# Flex Pipes Missing!! 2000 Passat V6 30v 5spd sedan



## cgolden6 (Jun 16, 2015)

I recently developed an exhaust leak on my 2000 Passat V6 Sedan 2.8L 5spd 30v and in trouble shooting, I discovered the flex pipes have been cut out by a previous owner at some point. I want to fix it right, so I need to know the correct size flex pipe to buy to do so. I've heard anywhere from 2" to 2.5". Can someone PLEASE tell me the diameter and length and even possibly a source to get them from? 

It looks like this exhaust system has been chopped & welded a dozen times. The muffler has also been removed, but the resonator is still there I guess acting as the exhaust?? Anyway, the lack of flex pipes is causing the system to crack. Cat's are good but I'm also going to need to replace the system from there on back. I live in Eastern PA for any local knowledge. Thanks!


----------



## O_o (Nov 12, 2009)

I thought the stock exhaust was 2.25", but it looks like the flex pipe is 2" DIA X 8" total length (4" flex section).

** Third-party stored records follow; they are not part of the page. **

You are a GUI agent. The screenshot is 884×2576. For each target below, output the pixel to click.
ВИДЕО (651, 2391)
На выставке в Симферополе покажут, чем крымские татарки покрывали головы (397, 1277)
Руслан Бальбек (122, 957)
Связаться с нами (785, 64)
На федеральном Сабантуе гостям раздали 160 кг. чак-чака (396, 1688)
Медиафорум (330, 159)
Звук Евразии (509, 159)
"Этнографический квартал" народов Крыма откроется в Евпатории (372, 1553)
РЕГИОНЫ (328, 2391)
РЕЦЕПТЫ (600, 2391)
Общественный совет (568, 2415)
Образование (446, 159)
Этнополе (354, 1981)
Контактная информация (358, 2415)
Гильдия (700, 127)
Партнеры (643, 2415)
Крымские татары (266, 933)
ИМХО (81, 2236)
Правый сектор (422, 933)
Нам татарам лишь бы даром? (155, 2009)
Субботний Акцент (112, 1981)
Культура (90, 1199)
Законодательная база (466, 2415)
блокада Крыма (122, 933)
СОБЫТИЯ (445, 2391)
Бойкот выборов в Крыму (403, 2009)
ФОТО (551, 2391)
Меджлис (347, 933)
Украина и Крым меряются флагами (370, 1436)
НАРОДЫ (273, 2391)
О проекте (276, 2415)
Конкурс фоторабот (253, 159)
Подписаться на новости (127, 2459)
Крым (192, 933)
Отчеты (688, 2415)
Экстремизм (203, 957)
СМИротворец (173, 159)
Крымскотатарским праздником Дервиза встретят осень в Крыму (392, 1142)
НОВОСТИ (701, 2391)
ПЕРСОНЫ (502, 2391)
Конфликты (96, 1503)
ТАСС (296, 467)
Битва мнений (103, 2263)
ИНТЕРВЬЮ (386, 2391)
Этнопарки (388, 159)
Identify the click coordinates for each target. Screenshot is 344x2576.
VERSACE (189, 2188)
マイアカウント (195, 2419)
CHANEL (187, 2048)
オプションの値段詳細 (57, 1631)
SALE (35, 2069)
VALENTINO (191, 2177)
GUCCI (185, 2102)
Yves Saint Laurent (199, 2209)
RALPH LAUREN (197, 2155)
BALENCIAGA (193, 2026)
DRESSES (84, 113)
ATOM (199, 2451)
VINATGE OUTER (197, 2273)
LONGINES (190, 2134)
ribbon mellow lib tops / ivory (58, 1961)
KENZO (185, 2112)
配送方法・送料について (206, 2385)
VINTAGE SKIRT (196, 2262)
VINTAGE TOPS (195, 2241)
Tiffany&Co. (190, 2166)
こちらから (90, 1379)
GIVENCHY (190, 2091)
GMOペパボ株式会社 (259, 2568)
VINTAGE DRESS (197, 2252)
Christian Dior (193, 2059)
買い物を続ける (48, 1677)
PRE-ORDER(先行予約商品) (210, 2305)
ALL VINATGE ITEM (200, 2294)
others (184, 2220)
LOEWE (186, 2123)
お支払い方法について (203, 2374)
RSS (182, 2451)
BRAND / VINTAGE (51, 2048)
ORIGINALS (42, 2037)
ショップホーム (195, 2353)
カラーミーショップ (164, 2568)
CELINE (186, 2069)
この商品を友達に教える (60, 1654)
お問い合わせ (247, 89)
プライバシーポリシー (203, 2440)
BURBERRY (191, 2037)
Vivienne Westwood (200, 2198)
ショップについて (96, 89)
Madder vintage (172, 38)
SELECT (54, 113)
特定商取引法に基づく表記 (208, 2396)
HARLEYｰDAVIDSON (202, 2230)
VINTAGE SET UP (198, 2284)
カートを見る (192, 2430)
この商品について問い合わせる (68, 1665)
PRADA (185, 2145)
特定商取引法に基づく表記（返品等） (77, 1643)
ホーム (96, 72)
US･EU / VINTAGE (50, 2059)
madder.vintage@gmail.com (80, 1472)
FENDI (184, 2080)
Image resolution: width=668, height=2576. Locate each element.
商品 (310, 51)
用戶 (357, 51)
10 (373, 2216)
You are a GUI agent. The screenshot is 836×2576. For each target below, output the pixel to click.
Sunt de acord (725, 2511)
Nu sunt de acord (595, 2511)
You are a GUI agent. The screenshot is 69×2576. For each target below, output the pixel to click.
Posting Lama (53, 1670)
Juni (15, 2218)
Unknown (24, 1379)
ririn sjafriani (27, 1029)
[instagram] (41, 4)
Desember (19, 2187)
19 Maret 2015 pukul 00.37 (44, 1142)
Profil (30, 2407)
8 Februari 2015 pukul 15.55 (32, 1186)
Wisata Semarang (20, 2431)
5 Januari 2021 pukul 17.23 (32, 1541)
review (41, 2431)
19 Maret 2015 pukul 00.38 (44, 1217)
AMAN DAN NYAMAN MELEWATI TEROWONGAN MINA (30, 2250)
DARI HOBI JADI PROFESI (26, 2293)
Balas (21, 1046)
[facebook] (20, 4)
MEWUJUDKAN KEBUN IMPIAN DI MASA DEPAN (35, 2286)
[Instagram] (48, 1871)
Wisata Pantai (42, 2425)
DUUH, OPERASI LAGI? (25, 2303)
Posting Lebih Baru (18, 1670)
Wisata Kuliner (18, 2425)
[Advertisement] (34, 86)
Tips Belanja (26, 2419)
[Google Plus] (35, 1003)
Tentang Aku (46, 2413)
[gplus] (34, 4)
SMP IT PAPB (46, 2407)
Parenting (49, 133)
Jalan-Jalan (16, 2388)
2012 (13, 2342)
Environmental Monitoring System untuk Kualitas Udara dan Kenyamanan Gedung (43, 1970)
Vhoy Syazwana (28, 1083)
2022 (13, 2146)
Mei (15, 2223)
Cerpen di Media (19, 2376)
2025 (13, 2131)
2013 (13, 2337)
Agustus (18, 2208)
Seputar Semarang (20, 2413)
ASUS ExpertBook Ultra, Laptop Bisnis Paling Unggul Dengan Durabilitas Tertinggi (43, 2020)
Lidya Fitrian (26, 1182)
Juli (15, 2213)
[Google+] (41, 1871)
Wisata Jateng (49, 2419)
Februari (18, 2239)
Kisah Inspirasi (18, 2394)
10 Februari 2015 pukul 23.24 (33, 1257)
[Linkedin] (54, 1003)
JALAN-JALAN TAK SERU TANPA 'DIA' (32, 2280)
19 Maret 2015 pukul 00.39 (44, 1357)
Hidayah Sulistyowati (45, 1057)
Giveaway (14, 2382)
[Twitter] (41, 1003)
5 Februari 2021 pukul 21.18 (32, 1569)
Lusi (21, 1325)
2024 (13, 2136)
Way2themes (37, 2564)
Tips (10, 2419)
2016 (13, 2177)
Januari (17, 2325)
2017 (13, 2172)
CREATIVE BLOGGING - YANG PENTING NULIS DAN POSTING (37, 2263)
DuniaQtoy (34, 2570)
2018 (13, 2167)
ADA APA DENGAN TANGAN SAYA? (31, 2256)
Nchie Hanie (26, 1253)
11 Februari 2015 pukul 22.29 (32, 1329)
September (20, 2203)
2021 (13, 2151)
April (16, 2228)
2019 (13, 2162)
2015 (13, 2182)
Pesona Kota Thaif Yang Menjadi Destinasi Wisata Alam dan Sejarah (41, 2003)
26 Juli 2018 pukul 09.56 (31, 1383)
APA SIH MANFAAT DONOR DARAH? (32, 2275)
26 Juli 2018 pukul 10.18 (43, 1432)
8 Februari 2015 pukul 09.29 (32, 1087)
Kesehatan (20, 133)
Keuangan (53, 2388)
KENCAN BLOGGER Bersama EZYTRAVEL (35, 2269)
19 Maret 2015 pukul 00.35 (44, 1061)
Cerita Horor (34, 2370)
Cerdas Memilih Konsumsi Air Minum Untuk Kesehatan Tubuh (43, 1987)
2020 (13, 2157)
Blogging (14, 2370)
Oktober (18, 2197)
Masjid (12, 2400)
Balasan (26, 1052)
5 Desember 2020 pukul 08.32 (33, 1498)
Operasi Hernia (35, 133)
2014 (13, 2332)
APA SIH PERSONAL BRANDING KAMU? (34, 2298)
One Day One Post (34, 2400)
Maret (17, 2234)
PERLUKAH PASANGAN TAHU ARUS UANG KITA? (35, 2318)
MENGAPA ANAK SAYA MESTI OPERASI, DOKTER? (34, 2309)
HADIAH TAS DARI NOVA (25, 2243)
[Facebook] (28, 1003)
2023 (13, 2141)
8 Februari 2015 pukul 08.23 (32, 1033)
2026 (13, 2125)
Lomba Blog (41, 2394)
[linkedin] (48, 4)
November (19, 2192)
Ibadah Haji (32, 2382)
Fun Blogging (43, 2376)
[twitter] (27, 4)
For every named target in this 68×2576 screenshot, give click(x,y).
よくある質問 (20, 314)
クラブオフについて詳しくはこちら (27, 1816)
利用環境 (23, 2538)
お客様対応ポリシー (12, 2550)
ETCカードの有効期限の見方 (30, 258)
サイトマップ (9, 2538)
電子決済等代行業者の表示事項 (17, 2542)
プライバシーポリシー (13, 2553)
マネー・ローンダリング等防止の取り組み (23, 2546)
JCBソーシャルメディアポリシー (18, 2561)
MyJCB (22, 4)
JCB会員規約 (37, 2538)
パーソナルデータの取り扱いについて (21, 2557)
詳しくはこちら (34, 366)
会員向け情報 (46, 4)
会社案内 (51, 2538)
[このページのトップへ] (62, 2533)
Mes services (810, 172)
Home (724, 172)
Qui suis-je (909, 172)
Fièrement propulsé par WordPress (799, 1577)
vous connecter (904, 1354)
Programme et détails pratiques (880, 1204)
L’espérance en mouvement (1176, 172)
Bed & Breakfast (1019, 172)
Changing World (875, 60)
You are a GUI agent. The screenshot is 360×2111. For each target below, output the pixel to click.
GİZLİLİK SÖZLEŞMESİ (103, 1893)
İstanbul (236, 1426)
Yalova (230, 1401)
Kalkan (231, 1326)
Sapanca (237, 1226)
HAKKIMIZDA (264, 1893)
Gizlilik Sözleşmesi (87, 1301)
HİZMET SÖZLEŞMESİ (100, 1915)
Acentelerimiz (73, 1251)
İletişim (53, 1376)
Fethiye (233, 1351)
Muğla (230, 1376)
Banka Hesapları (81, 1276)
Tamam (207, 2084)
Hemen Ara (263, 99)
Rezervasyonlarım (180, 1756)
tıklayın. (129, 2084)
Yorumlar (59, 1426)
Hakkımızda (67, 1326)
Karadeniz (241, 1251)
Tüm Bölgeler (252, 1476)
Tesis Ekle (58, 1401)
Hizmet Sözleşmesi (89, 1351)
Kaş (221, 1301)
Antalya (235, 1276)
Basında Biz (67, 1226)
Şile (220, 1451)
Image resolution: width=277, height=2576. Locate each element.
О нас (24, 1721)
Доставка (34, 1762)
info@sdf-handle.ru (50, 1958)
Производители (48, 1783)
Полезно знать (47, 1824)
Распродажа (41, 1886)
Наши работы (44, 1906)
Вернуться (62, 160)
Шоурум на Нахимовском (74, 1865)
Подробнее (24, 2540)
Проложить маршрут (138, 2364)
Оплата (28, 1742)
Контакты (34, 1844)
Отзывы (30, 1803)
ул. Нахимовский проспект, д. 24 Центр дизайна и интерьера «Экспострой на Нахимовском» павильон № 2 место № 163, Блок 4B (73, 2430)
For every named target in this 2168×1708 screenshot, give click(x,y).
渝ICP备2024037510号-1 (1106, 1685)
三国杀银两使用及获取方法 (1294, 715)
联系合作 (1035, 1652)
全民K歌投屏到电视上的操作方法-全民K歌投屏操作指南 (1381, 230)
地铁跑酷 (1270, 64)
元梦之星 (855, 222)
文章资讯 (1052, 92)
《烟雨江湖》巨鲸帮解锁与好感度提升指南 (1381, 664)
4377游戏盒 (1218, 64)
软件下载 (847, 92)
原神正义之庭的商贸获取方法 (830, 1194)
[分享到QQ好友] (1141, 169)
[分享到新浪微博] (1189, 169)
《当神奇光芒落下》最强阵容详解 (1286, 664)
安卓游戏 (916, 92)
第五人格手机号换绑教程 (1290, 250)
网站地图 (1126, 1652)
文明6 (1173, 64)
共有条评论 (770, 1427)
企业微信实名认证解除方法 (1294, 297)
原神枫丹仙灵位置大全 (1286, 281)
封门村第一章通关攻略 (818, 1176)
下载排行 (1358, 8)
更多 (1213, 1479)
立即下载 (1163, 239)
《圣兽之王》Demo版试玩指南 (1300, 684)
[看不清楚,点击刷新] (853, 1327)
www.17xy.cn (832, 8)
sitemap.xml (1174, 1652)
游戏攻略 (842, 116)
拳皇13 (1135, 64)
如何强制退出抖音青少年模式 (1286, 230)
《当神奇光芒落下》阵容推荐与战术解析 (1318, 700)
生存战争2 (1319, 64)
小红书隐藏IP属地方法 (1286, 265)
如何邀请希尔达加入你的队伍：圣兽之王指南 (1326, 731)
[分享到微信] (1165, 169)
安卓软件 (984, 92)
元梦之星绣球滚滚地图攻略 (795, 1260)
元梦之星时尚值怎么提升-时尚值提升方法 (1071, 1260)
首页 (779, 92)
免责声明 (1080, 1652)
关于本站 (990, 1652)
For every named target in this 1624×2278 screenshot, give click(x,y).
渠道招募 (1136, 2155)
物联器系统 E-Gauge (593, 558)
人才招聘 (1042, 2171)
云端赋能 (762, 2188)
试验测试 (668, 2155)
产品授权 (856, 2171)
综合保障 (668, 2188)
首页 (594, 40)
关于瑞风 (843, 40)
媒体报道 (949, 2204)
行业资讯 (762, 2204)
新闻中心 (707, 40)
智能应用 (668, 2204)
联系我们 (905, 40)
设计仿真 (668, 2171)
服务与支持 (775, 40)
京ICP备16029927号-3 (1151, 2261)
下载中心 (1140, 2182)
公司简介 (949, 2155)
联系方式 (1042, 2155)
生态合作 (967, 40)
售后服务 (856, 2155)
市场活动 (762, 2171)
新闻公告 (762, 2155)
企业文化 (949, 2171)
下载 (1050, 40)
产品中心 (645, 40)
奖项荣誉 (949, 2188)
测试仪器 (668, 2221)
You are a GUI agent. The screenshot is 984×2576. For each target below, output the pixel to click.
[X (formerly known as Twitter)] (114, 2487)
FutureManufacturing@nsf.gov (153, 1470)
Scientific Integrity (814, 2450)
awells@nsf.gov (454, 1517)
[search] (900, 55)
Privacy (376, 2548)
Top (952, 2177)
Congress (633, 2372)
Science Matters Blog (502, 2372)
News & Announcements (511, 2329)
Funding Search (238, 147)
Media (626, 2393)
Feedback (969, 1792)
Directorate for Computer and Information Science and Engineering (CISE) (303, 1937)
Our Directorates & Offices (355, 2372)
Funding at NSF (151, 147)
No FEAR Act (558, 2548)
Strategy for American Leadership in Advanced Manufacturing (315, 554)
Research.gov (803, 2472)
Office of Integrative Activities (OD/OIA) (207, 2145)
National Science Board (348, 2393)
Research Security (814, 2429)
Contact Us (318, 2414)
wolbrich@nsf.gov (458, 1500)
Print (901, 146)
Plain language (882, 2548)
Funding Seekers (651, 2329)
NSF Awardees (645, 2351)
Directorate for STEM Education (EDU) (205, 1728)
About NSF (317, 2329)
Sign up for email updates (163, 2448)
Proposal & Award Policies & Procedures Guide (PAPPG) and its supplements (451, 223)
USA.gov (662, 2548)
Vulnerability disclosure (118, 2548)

http://www.ecstuning.com/Volkswagen-Passat_B5-4_Motion-V6_30v/Search/SiteSearch/ES2538338/


----------



## 84vw (Sep 27, 2005)

I had a guy replace mine which were totally ripped for 350 dollars. He did a great job. the diameter of the pipes is small, maybe slightly more than 2" but not by much. Just use a caliper to measure the exhaust pipe. The length of the flex sections is pretty short actually, only two or 2.5 inches.


----------